BPS can be asymptomatic or present with symptoms that range from neonatal heart failure secondary to left-right shunting to respiratory distress and recurrent infections [7]. Although typically asymptomatic at birth, BPS with a large systemic feeding vessel may lead to high out-put heart failure [8]. Other complications include fetal hydrothorax and hydrops [9]. Respiratory symptoms including persistent cough and expectoration after birth are uncommon, but when present, typically occur in conjunction with larger BPS lesions, hydrothorax, or hydrops. When misdiagnosed or undiagnosed, cases may present with recurrent infections and hemoptysis [10]. As mentioned earlier regarding the anatomy, interlobar BPS in particular carries an increased risk for infection. Other potential complications include failure to thrive, regular hospital visits, morbidity and even fatality.
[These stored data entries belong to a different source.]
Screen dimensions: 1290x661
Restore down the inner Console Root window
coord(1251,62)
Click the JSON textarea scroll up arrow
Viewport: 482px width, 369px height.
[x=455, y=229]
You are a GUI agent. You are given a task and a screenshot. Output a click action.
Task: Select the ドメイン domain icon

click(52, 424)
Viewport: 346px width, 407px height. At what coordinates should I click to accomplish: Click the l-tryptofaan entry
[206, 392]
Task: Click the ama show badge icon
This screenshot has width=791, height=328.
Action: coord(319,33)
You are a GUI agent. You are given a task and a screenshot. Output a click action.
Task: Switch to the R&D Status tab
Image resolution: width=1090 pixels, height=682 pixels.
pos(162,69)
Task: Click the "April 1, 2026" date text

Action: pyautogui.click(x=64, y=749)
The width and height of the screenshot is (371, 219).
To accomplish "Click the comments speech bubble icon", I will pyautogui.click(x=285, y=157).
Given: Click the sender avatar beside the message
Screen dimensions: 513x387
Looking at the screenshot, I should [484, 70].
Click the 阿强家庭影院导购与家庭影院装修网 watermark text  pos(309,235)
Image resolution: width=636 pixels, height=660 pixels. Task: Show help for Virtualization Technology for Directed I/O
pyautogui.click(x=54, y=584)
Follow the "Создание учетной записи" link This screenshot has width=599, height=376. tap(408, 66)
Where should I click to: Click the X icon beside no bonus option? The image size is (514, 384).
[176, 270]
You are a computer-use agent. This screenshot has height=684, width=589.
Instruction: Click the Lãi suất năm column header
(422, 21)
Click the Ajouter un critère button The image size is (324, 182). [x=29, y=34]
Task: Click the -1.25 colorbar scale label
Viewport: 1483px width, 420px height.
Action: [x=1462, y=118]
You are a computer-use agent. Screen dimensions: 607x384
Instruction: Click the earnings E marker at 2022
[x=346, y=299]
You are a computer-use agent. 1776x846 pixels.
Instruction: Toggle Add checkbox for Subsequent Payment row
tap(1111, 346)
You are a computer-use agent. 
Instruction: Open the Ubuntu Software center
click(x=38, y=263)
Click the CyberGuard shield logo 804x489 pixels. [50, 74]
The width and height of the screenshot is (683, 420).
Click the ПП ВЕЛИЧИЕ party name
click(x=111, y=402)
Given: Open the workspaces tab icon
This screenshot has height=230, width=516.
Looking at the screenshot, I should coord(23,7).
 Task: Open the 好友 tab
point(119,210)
The optimal management approach for BPS continues to be debated [8]. Asymptomatic patients can be observed continuously since most cases of BPS spontaneously regress [11]. Symptomatic cases are treated surgically [5]. This classically involves surgical resection of sequestrated segments [10]. Embolization and radiofrequency ablation of the feeding systemic artery have also been explored as 2 other potential surgical strategies [11,12].
Conclusion
Herein, we report a case of bilateral BPS in an adult patient. This case report is rare and unique due its bilateral nature. On TRO-CTA, the systemic arterial supply of both sequestrations originate in very close proximity to each other from the distal descending aorta. Moreover, one of the feeding arteries bifurcates, providing arterial supply to both sequestrations. In a retrospective study of 126 BPS cases, only 1 was bilateral, and in 2007, only 16 bilateral BPS cases were reported [4,6]. To the best of our knowledge, ours is the first report of a bilateral BPS showing a bifurcating feeding artery supplying both sequestrations.
Patient consent
A written informed consent for the publication of this case report was obtained from the patient.
Footnotes
Competing Interests: The authors have declared that no competing interests exist.